— BEGIN Records for the exercise —
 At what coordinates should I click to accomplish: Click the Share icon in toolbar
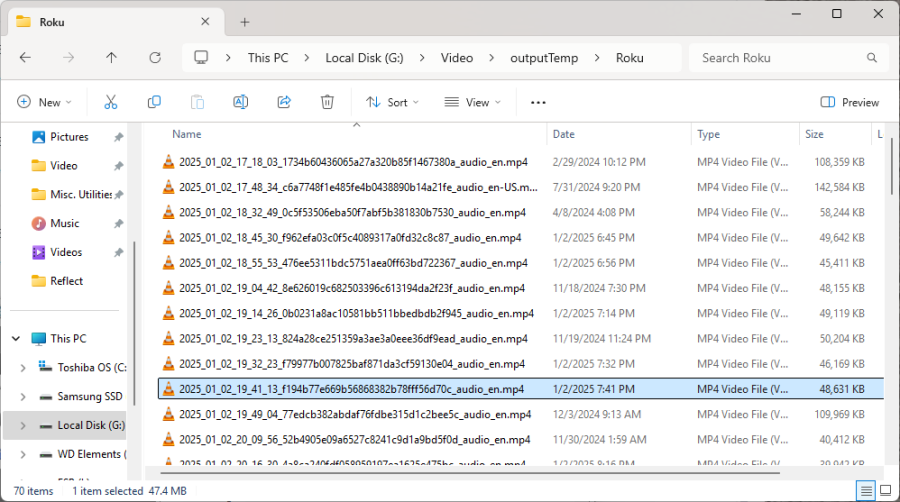(283, 102)
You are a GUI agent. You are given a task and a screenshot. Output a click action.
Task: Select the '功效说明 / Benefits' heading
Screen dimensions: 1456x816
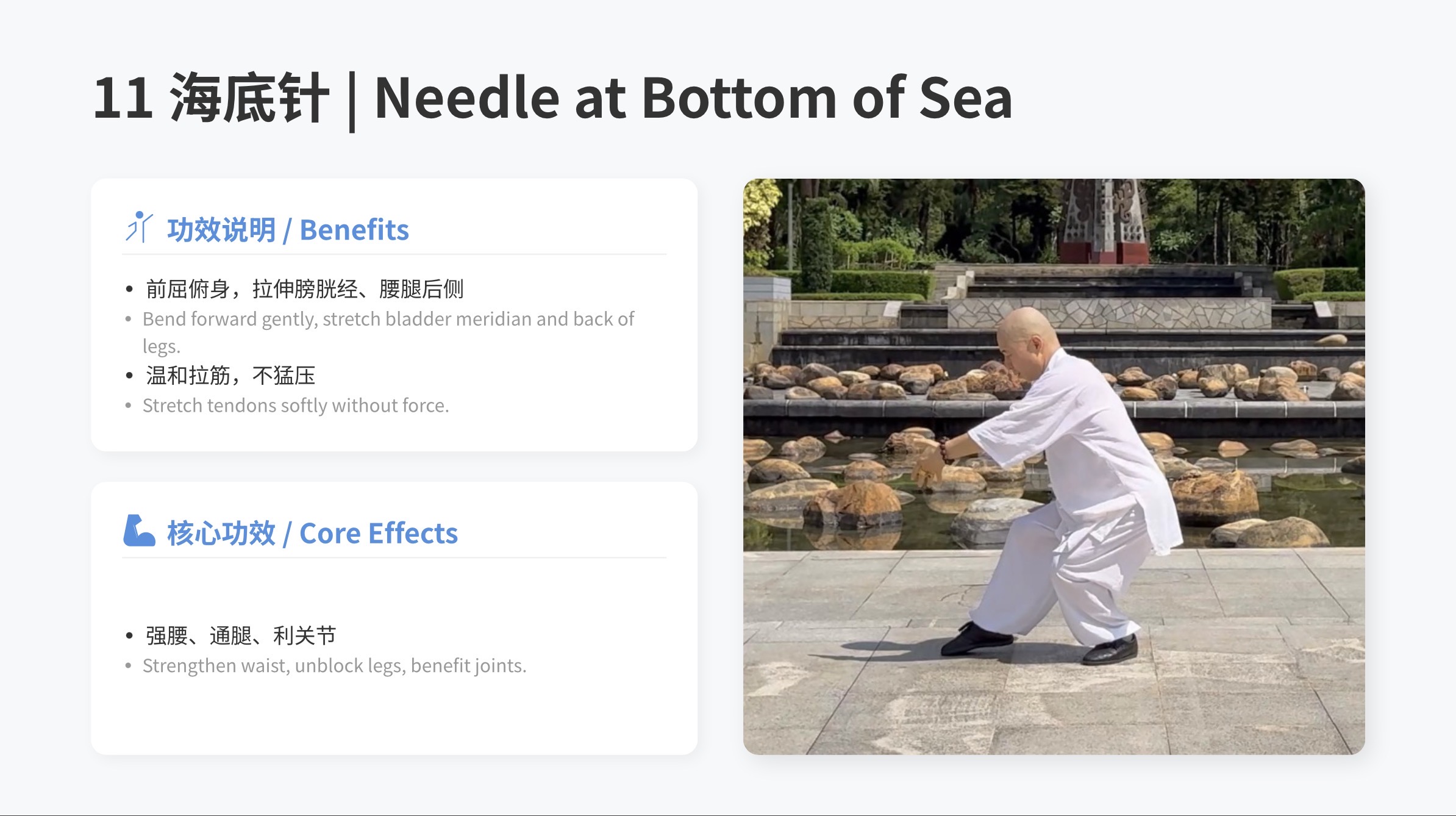point(288,230)
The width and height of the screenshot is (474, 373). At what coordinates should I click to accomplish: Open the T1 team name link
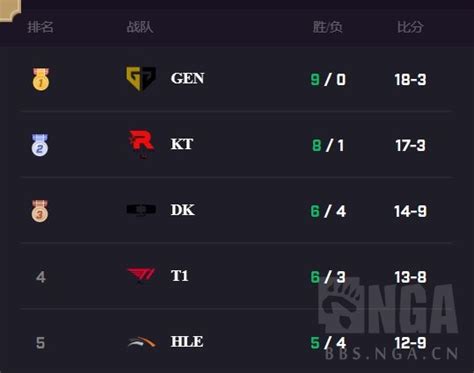180,276
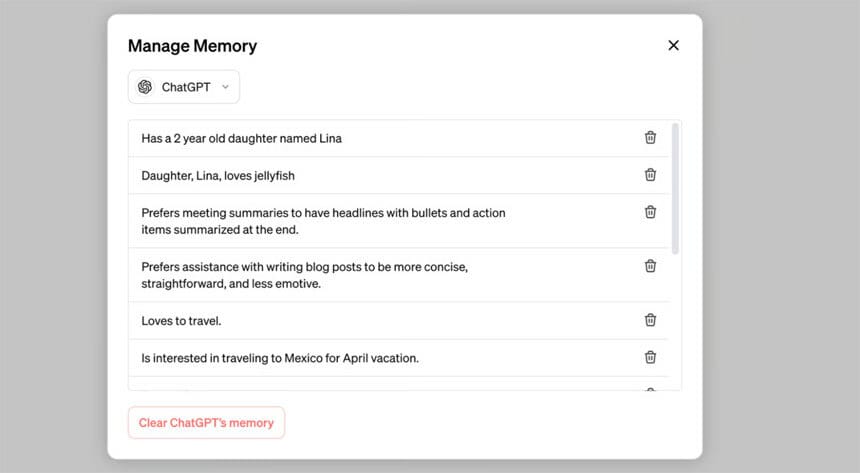
Task: Click the Mexico April vacation entry text
Action: [280, 358]
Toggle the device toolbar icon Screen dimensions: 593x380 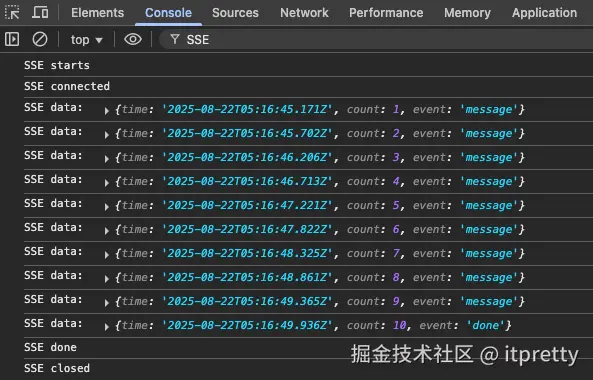[x=40, y=12]
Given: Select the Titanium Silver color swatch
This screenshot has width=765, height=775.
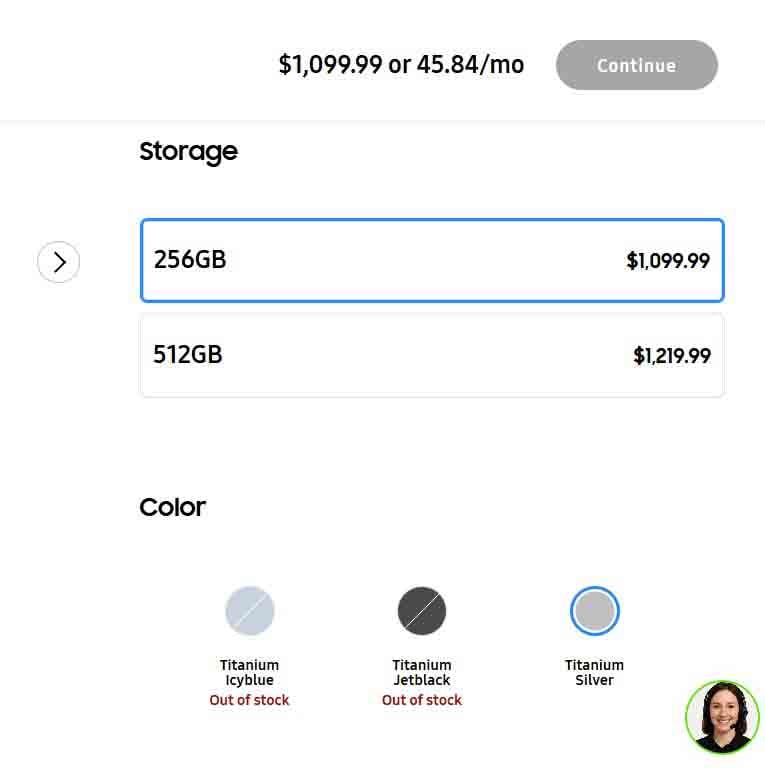Looking at the screenshot, I should (594, 611).
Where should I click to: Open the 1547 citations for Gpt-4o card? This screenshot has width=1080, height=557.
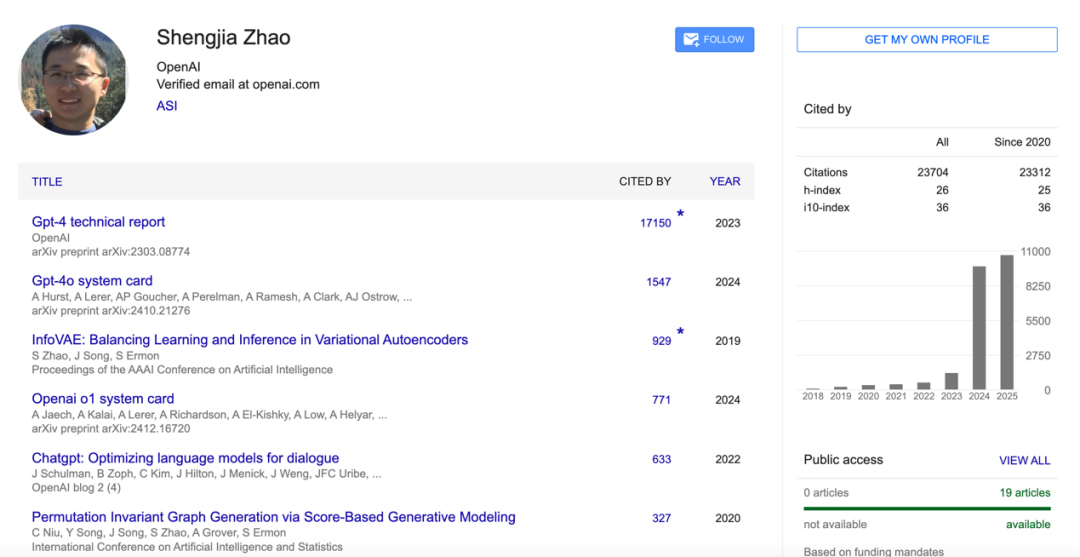pyautogui.click(x=658, y=282)
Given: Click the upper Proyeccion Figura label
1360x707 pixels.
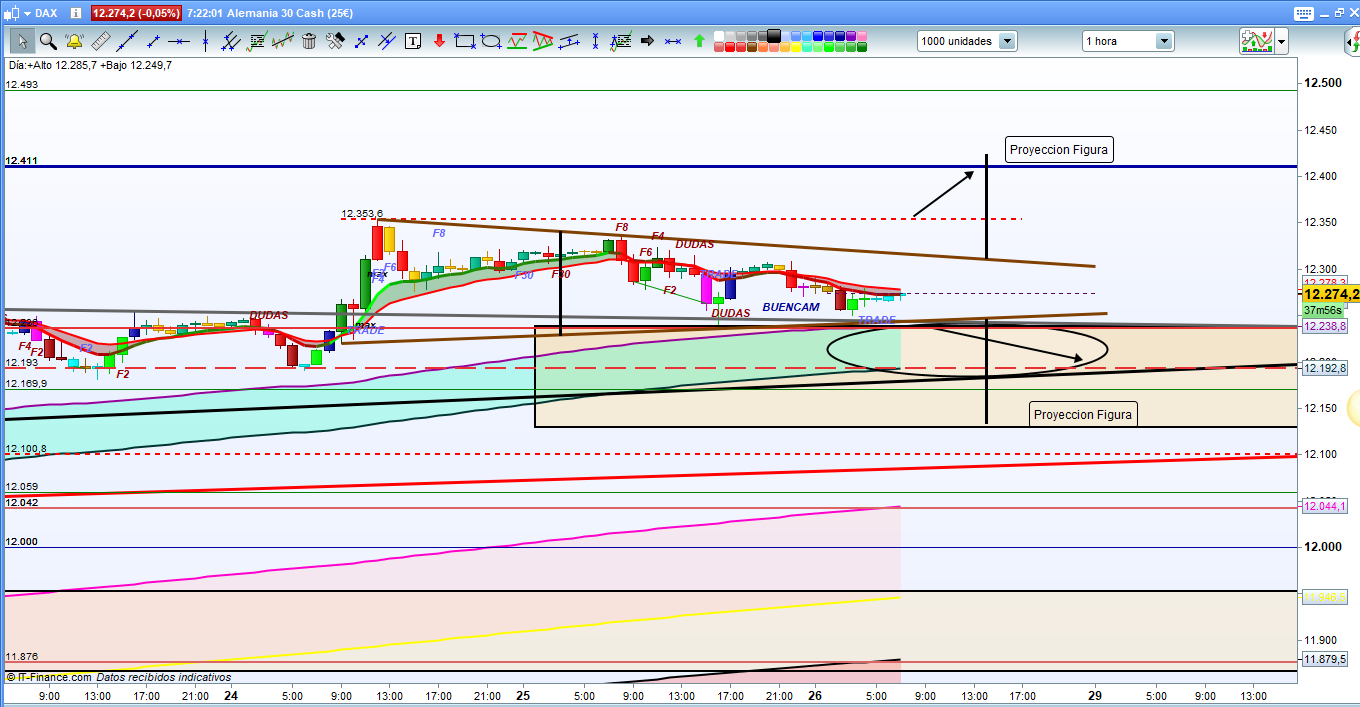Looking at the screenshot, I should pos(1059,150).
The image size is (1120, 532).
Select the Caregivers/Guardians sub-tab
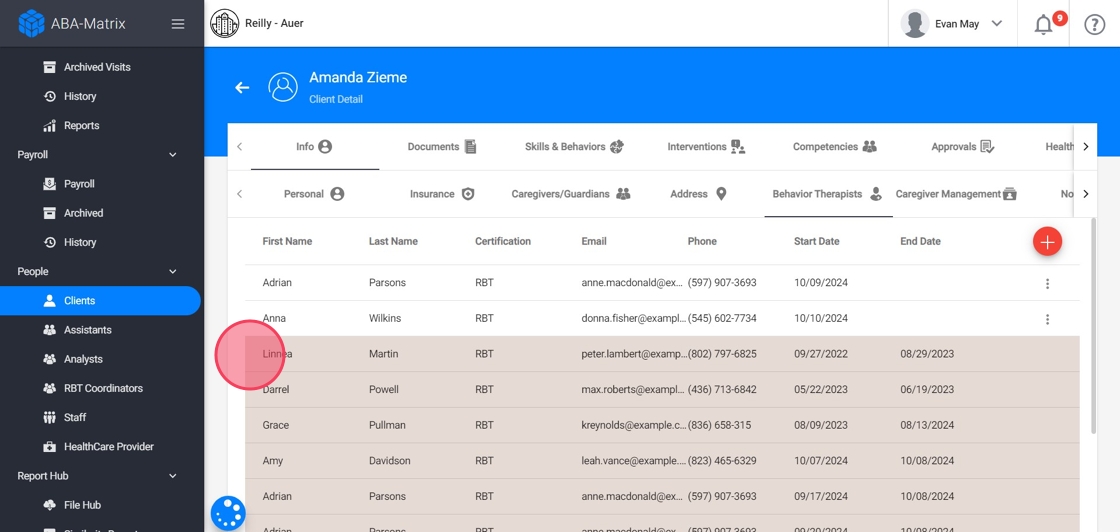pos(570,194)
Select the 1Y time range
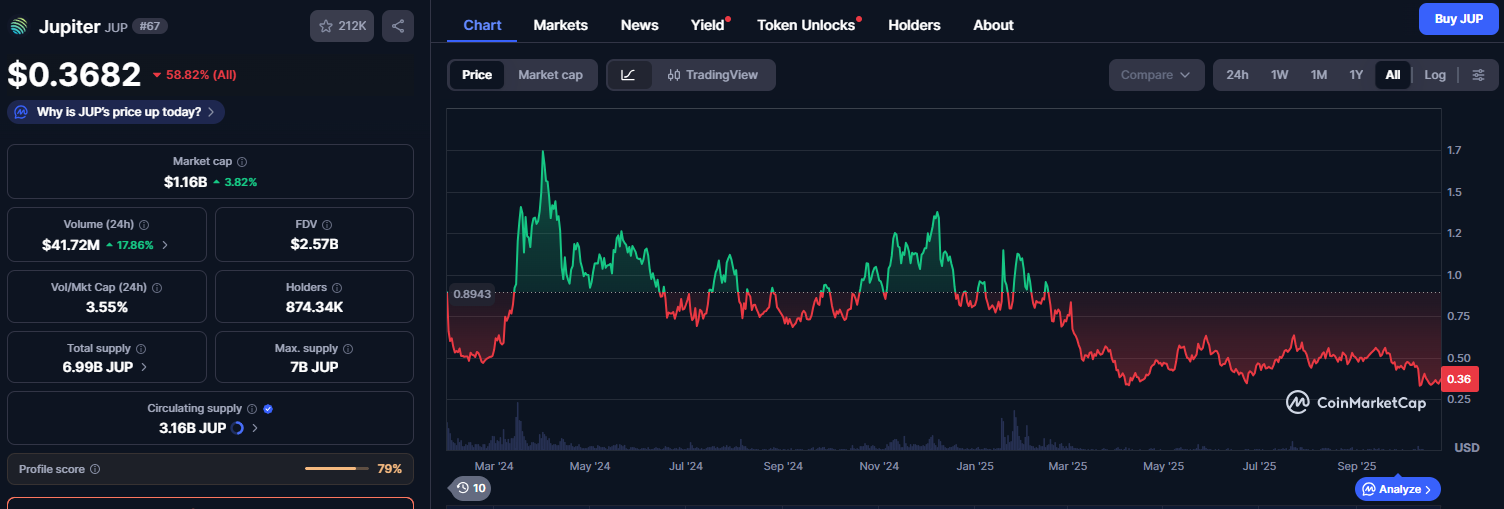Image resolution: width=1504 pixels, height=509 pixels. [x=1356, y=75]
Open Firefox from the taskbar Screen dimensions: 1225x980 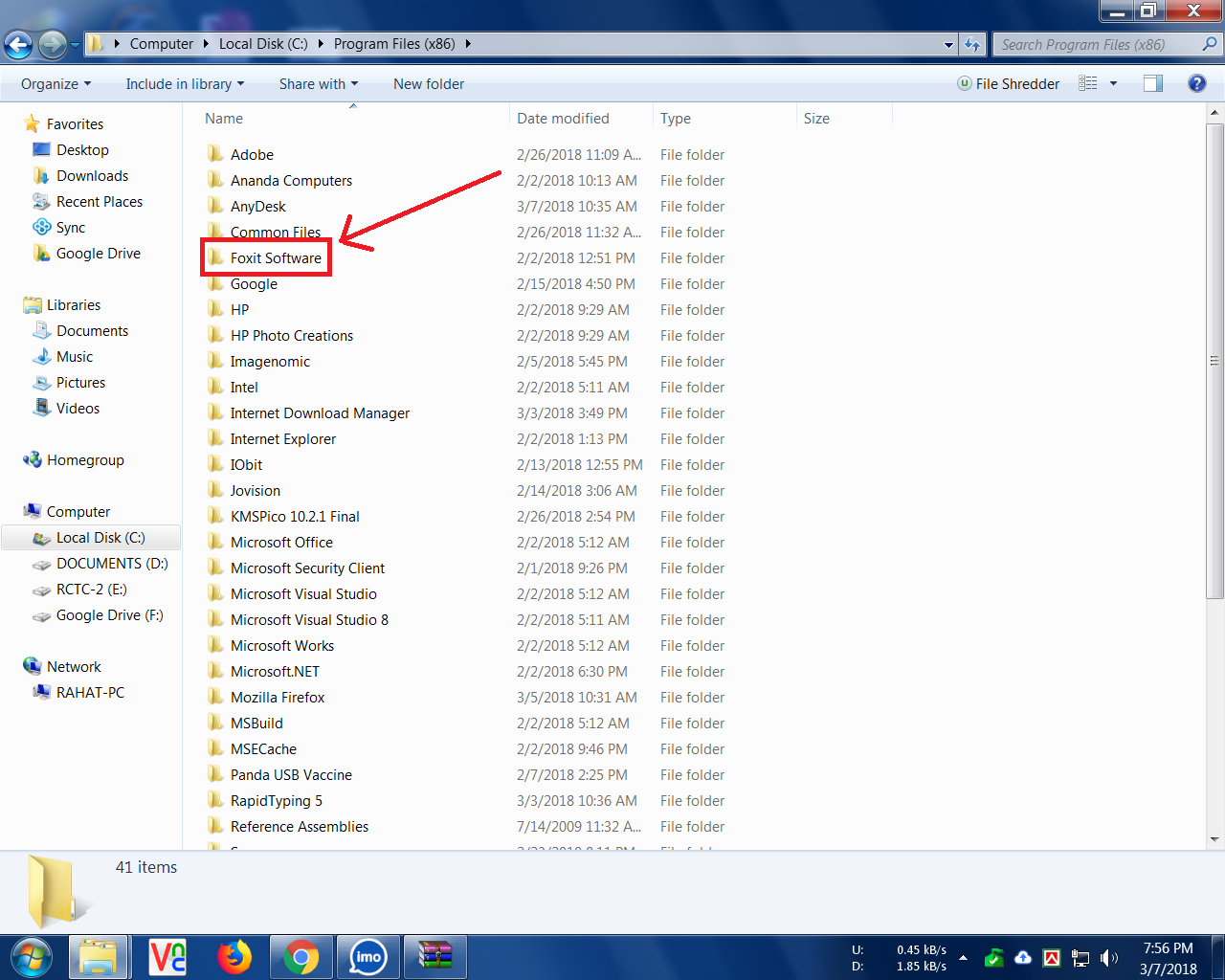pos(234,957)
— END Records for the exercise —
Problem statement: Retype the part of the records that opens with their first line and closes with the line containing "point(288,230)", including both ends. Leave the pictures out.

Solution:
 At what coordinates should I click to accomplish: Click the Share icon in toolbar
(283, 102)
You are a GUI agent. You are given a task and a screenshot. Output a click action.
Task: Select the '功效说明 / Benefits' heading
Screen dimensions: 1456x816
point(288,230)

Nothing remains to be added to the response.